DISQUS

Will Wilkinson: Bop: More Utopia Tennis

  • Craig · 1 year ago
    On shrinking the role of the state - don't you need to distinguish between government programs that have popular support (for e.g., social security in the US, or universal health care in your new utopia to the north, or some regulation of business and labor markets) and those that are clearly the product of rent-seeking (for e.g., subsidies to the sugar industry).

    Although the latter will be hard to get rid of (because of concentrated benefits, reduced costs), at least you can appeal to shared norms about fairness. But with the former, you have to make ethical arguments (say, against the idea of positive rights) that clash with widely accepted norms.
  • Craig · 1 year ago
    Make that dispersed costs.
  • John Meredith · 1 year ago
    Rod's poison analogy is a poor one for him because, as you imply in your response, it is a cliche of toxicology that the 'poison is in the dose'. Compounds are only toxic if there is too much of them relative to the organism's tolerance. Smaller doses often do the organism good, including as medecines.
  • Matt · 1 year ago
    Like John, I was going to point out that the poison analogy isn't very good since lots of things that are poisonous in big doses are quite fine, even good for you, in smaller doses- most vitamins, red wine, acetaminophen, etc. Of course having a bad analogy doesn't itself make the argument wrong, but since it seems that many things are good in some dose but bad in much bigger ones is a general fact in life that he's going to need to think of a different sort of argument.
  • Constant · 1 year ago
    "he's going to need to think of a different sort of argument."

    I disagree. What he wrote was true and a valid argument for the point he was making. It was not a metaphor as he used it. He used poison as an example (not a metaphor) that demonstrated that a certain line of reasoning was invalid. He was not employing metaphorical or analogical reasoning here, but critiquing the logic of an inference by re-applying the same logic to another situation.

    Specifically, he was refuting an inference to a conclusion about causality. His problem was with this statement: "[m]any states evidently succeed in achieving relatively benign outcomes"

    He was, in fact, making the familiar correlation-does-not-imply-causality argument, using poison as an example. If some states are correlated with relatively benign outcomes, this does not mean that the the states achieved those outcomes.
  • Andrew Schwartz · 1 year ago
    It strikes me, Will, that the "limited government" argument is framed in a way that, to a large extent, accepts the basic premise of the anarchist: "the state is bad."

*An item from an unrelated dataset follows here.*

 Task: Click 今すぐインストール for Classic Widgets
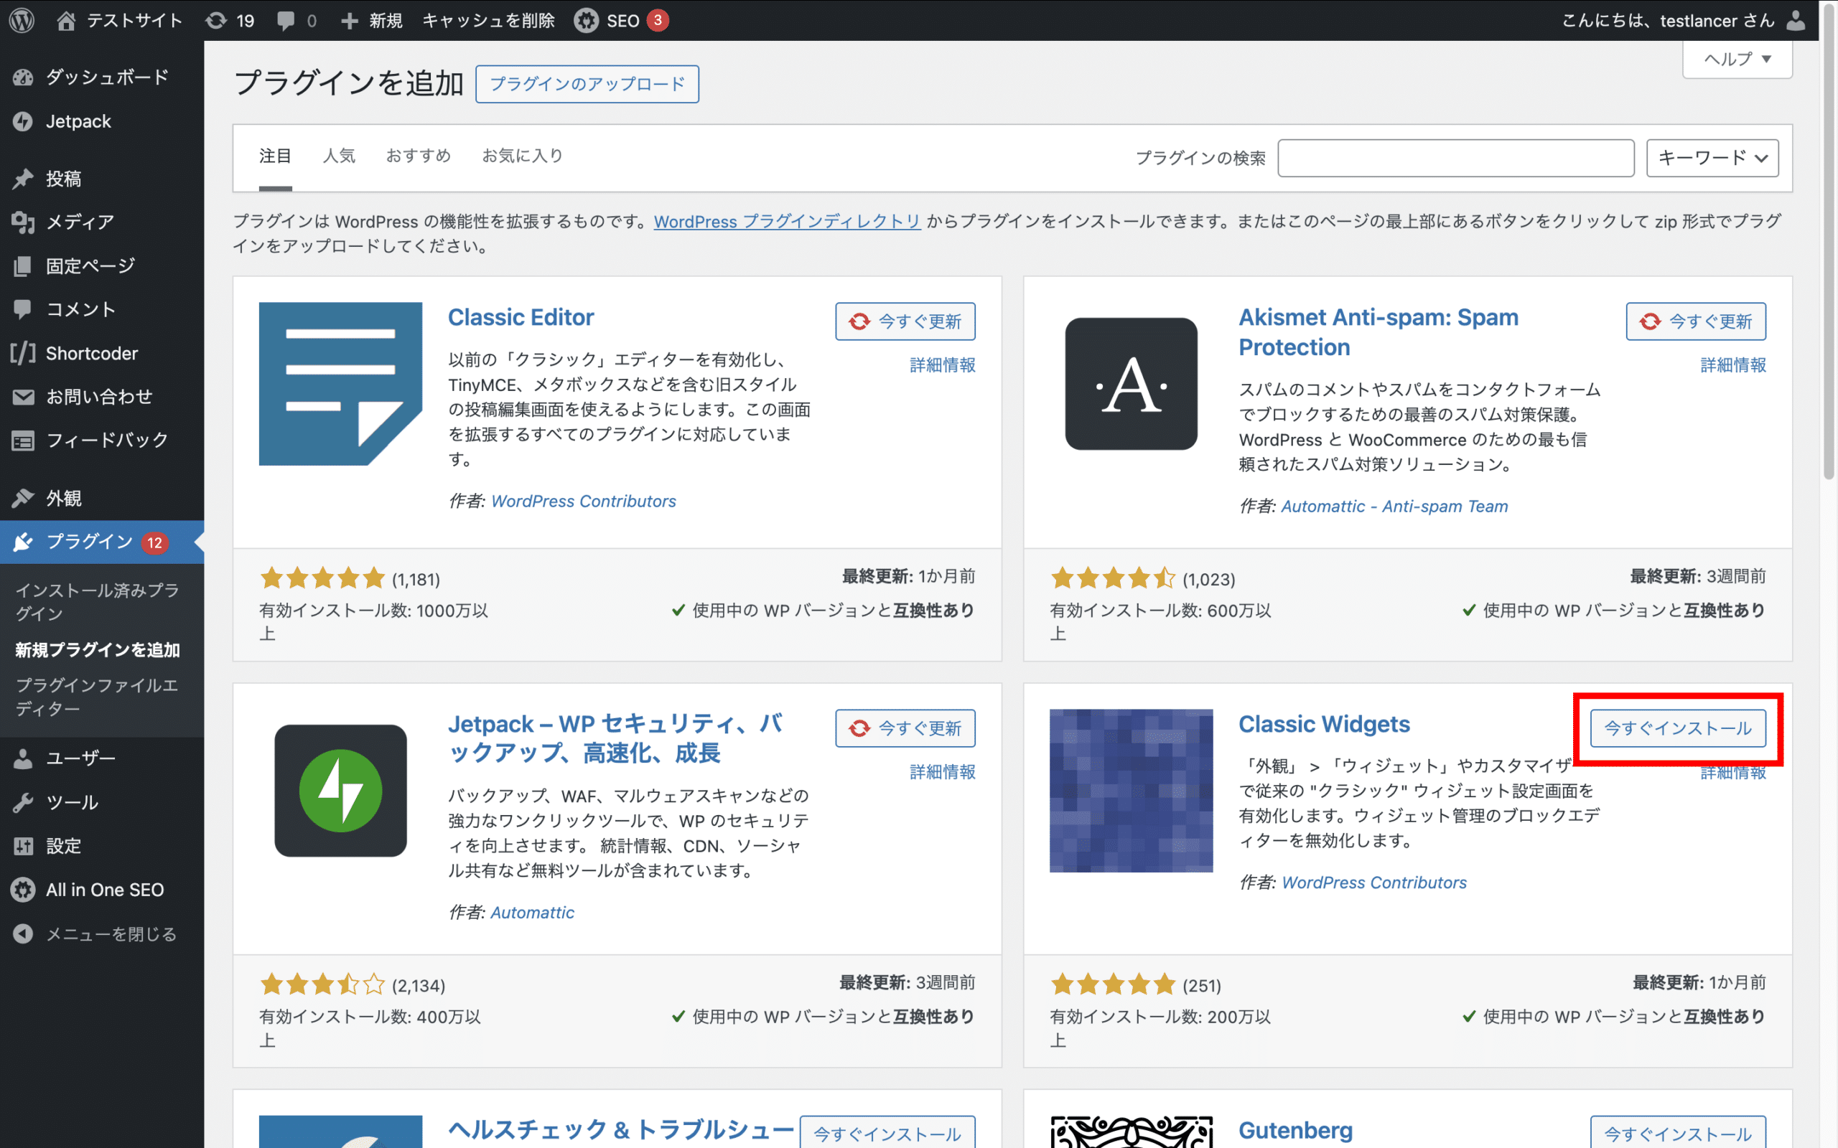coord(1678,727)
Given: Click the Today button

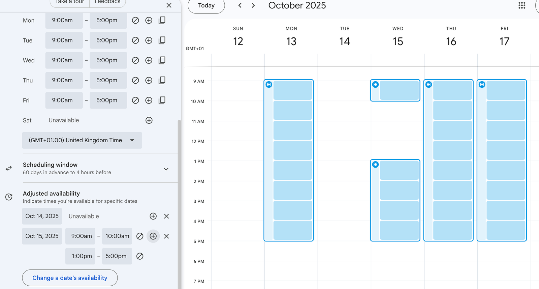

    I wonder what might happen if proponents of "limited government" instead began to advance arguments for "honest government," or "honorable government" - based on the premise that the state is like a person: it posesses (in addition to a capacity for evil) a benevolent potential, that is best actualized when it focuses on its strength: protecting citizens from theft, fraud, and physical harm.
  • Milena Thomas · 1 year ago
    Uh. Wow. This takes a bit of mental gymnastics, doesn't it?

    Well, I thought I'd mention that it could be useful to discuss that laissez-faire doesn't imply government inaction. There are many times when government inaction could prove to greatly inhibit personal freedoms.

    A strongly enforced Rule of Law (distinct from ad hoc regulation and run-of-the-mill government meddling in personal and market affairs) is a necessary component in any free society.